The ISS takes just 90 minutes to complete a full circle around the planet as it travels around 280 miles at 17,000 miles per hour above the Earth’s surface

Over London, the space station will be visible for four minutes from 5:39 p.m. GMT at 10° above the southwestern horizon, while in Edinburgh it can be seen for 3 minutes at 5:40 p.m. GMT at 10° above the south, southwest horizon.  This shows how the ISS will move and be visible in the night sky

Over London, the space station will be visible for four minutes from 5:39 p.m. GMT at 10° above the southwestern horizon, while in Edinburgh it can be seen for 3 minutes at 5:40 p.m. GMT at 10° above the south, southwest horizon. This shows how the ISS will move and be visible in the night sky

The ISS is a $100bn (£80bn) science and engineering laboratory that orbits 400km above Earth.

It has been permanently occupied by rotating crews of astronauts and cosmonauts since November 2000.

To find out when the ISS will be visible from your exact location, visit the NASA website.Locate the station‘.

The website can give you exact dates, times, sighting direction, and even the brightness of the ISS that will appear from your backyard.

EXPLAINED: THE $100 BILLION INTERNATIONAL SPACE STATION IS 250 MILES ABOVE EARTH

The International Space Station (ISS) is a $100bn (£80bn) science and engineering laboratory that orbits 400km above Earth.

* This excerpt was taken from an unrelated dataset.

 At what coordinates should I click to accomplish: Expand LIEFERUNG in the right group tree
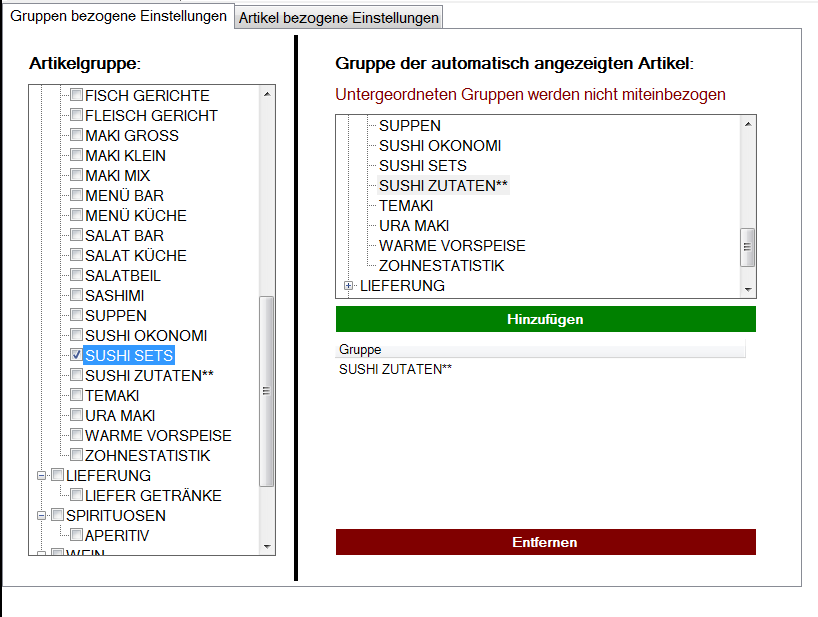pyautogui.click(x=349, y=286)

It has been permanently occupied by rotating crews of astronauts and cosmonauts since November 2000.

The crews came mainly from the United States and Russia, but the Japanese space agency JAXA and the European space agency ESA also sent astronauts.

The International Space Station has been continuously manned for over 20 years and has been expanded with several new modules added and system upgrades

The International Space Station has been continuously manned for over 20 years and has been expanded with several new modules added and system upgrades

Research conducted aboard the ISS often requires one or more of the unusual conditions found in low Earth orbit, such as low gravity or oxygen.

ISS studies have focused on human research, space medicine, life sciences, physical sciences, astronomy and meteorology.

The US space agency NASA spends around $3bn (£2.4bn) a year on the space station programme, with the rest of the funding coming from international partners including Europe, Russia and Japan.

So far, 244 people from 19 countries have visited the station, including eight individuals who have spent up to $50 million on their visit.

There is an ongoing debate about the station’s future beyond 2025, when it is believed that part of the original structure will reach “end of life”.

Russia, a major partner of the station, plans to launch its own orbital platform around this date, with Axiom Space, a private company, planning to send its own modules to the station in parallel for purely commercial use.

NASA, ESA, JAXA and the Canadian Space Agency (CSA) are working together to build a space station in orbit around the Moon, and Russia and China are working on a similar project, which would also include a base in surface.